**** Entries supplied ****

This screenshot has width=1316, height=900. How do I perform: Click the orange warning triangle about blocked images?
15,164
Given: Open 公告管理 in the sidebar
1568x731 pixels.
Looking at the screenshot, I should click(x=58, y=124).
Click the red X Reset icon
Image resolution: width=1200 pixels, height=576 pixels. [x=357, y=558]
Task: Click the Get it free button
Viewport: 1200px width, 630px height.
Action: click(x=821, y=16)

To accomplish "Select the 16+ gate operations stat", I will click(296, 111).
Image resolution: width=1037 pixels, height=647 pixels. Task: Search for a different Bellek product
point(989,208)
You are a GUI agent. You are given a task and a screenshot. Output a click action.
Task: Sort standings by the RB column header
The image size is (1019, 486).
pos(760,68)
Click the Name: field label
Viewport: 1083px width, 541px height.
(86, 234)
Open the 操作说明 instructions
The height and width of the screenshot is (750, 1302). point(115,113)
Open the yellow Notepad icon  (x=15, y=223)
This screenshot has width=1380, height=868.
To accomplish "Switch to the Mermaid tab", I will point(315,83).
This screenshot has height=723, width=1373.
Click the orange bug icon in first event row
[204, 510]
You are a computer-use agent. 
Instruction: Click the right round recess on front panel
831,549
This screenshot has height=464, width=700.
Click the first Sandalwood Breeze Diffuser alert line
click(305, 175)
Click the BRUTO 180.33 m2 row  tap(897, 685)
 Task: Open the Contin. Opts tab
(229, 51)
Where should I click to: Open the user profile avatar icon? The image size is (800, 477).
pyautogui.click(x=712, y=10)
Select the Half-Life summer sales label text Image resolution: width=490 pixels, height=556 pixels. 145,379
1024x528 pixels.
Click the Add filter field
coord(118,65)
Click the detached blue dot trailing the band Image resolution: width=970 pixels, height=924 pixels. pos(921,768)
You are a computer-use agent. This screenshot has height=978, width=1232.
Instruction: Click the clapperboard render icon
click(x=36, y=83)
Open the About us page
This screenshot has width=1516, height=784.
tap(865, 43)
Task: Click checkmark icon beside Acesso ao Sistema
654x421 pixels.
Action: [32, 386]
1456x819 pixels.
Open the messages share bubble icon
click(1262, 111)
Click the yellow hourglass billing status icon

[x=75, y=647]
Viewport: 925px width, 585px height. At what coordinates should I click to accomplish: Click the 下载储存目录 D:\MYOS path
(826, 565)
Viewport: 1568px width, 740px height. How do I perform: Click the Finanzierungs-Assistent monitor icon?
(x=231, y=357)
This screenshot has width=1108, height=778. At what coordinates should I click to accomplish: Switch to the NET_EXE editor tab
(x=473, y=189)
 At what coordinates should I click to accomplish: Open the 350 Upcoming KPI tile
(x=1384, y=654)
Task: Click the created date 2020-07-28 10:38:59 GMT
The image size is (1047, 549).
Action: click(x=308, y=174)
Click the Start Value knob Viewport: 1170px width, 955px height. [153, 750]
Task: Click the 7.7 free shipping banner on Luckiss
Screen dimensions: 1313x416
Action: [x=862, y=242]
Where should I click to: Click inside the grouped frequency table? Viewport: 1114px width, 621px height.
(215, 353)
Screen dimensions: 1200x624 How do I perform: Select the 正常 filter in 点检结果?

****

- Prompt:
Among the lines above, which contain the word "free"? Copy every one.

- Exercise answer:
Task: Click the Get it free button
Task: Click the 7.7 free shipping banner on Luckiss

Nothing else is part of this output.